Adhesive Capsulitis

What is Adhesive Capsulitis, or frozen shoulder?

The terms frozen shoulder and adhesive capsulitis are often used interchangeably. In other words, the two terms describe the same painful, stiff condition of the shoulder regardless of what causes it.

Adhesive capsulitis can be categorized into two types:

1) Primary Adhesive Capsulitis

  • Affects the fibrous ligaments that surround the shoulder forming the joint capsule

2) Secondary Adhesive Capsulitis (true frozen shoulder)

  • May have some joint capsule changes but the shoulder stiffness is really coming from something outside the joint.
    • Associated condition: Rotator cuff tears, Biceps tendonitis, Arthritis

Typically, a frozen shoulder develops in three stages:

1) Painful stage "Freezing"

  • Pain with movement
    • Generalized ache that is difficult to pinpoint
    • Muscle spasm
    • Increasing pain at night and at rest

2) Adhesive stage "Frozen"

  • Less pain
  • Increasing stiffness and restriction of movement
  • Decreasing pain at night and at rest
  • Discomfort felt at extreme ranges of movement

3) Recovery stage "Thawing"

  • Decreased pain
  • Marked restriction with slow, gradual increase in range of motion
  • Recovery is spontaneous but frequently incomplete

Anatomy

Your shoulder is made up of three bones:

  • your upper arm bone (humerus)
  • your shoulder blade (scapula)
  • your collarbone (clavicle)

The shoulder is a ball-and-sock et joint: The ball , or he ad, of your upper arm bone fits into a shallow socket (glenoid fossa) in your shoulder blade.

Your arm is kept in your shoulder socket by your rotator cuff. The rotator cuff is a network of four muscles that come together as tendons to form a covering around the head of the humerus.

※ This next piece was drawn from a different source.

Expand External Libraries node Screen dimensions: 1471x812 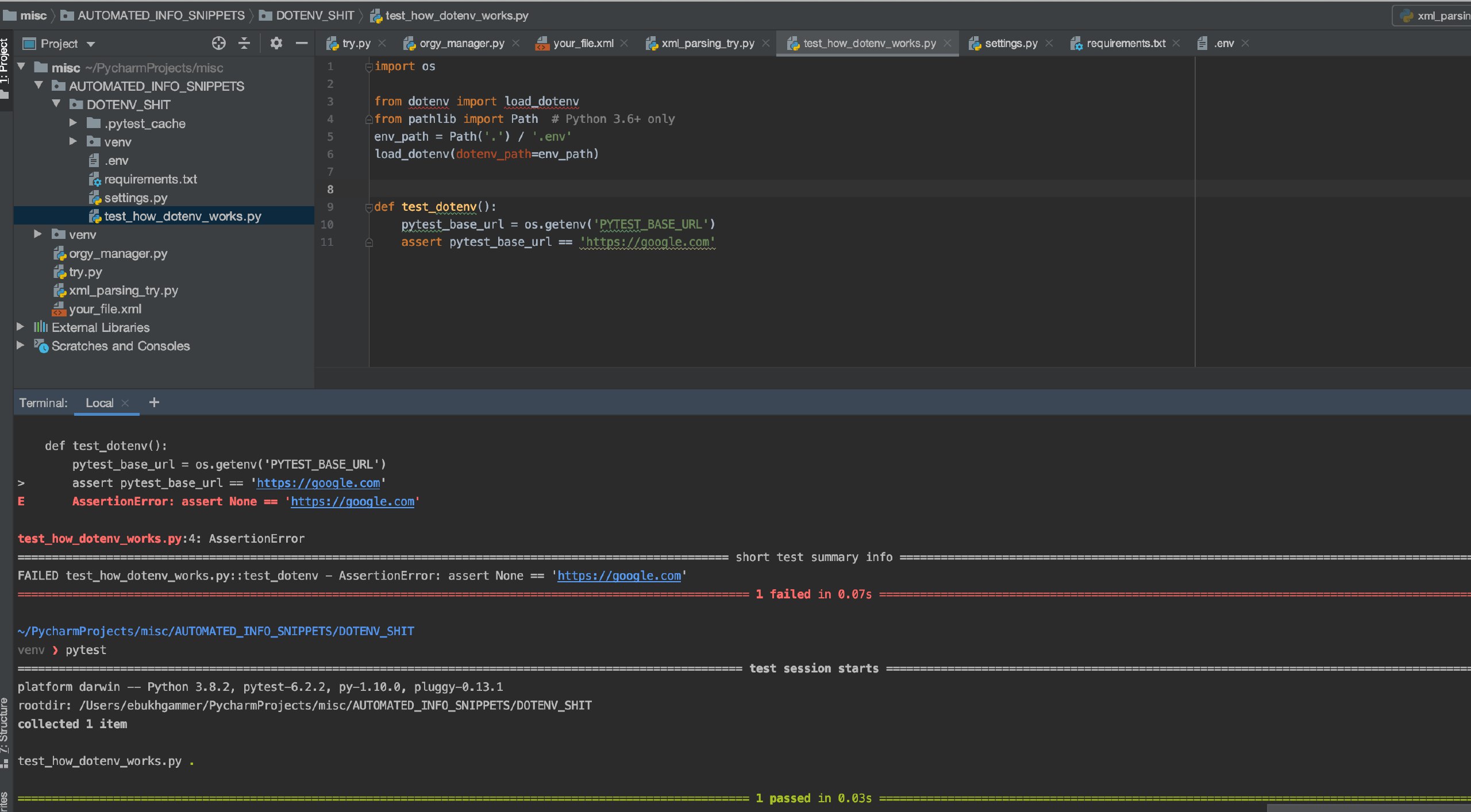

The joint capsule is a watertight sac that encloses the joint and the fluids that bathe and lubricate it. The walls of the joint capsule are made up of ligaments. Ligaments are soft connective tissues that attach bones to bones. The joint capsule has a considerable amount of slack, loose tissue, so the shoulder is unrestricted as it moves through its large range of motion.

Cause

The causes of frozen shoulder are not fully understood. There is no clear connection to arm dominance or occupation. A few factors may put you more at risk for developing frozen shoulder.

  • Diabetes. Frozen shoulder occurs much more often in people with diabetes, affecting 10% to 20% of these individuals. The reason for this is not known.
  • Other diseases. Some additional medical problems associated with frozen shoulder include hypothyroidism, hyperthyroidism, Parkinson's disease, and cardiac disease.
  • Immobilization. Frozen shoulder can develop after a shoulder has been immobilized for a period of time due to surgery, a fracture, or other injury. Having patients move their shoulders soon after injury or surgery is one measure prescribed to prevent frozen shoulder.
  • Other shoulder problems. Rotator cuff tears, bursitis, or impingement syndrome can end up causing a frozen shoulder. 

Symptoms

The symptoms of adhesive capsulitis (and frozen shoulder) are primarily shoulder pain and stiffness, resulting in a very reduced range of shoulder motion. The tightness in the shoulder can make it difficult to do regular activities like getting dressed, combing your hair, or reaching across a table.

Pain from frozen shoulder is usually dull or aching. It is typically worse early in the course of the disease and when you move your arm. The pain is usually located over the outer shoulder area and sometimes the upper arm.

Diagnosis

Your Physical Therapist will ask questions about your medical history, your injury, and your pain. Your PT will then do a physical examination of the shoulder. The physical exam is most helpful in diagnosing a frozen shoulder. Typically, you will have a loss of motion in your shoulder with pain.

Your doctor  may order x-rays of the shoulder to make sure there is no other problem, such as arthritis or impingement. Sometimes an MRI exam may show inflammation, but there are no specific signs to diagnose frozen shoulder.

Treatment

Treatment of frozen shoulder can be frustrating and slow. Most cases eventually improve, but the process may take months. Physical Therapy treatments are a critical part of helping you regain the motion and function of your shoulder. Initially, the goal will to be to decrease inflammation and increase the range of motion of your shoulder.

Hands-on therapy and heat may be used to stretch the joint capsule and muscle tissues of the shoulder. We will also provide specific exercises and stretches to do as part of your home program. Although the time required for recovery varies, as a guideline, you may need therapy treatment s for about three to six months before you get full shoulder motion and function back.

If your pain is too strong at first to begin working on shoulder movement, our therapist may need to start with treatments to help control pain. Treatments to ease pain include ice, heat, ultrasound, and electrical stimulation. Massage or other types of hands-on treatments to ease muscle spasm and pain may also be focused on.

If physical therapy for does not work for you, your doctor may recommend surgical treatment. However, physical therapy for the frozen shoulder is usually enough for 90% patients to get effective results that improve with time.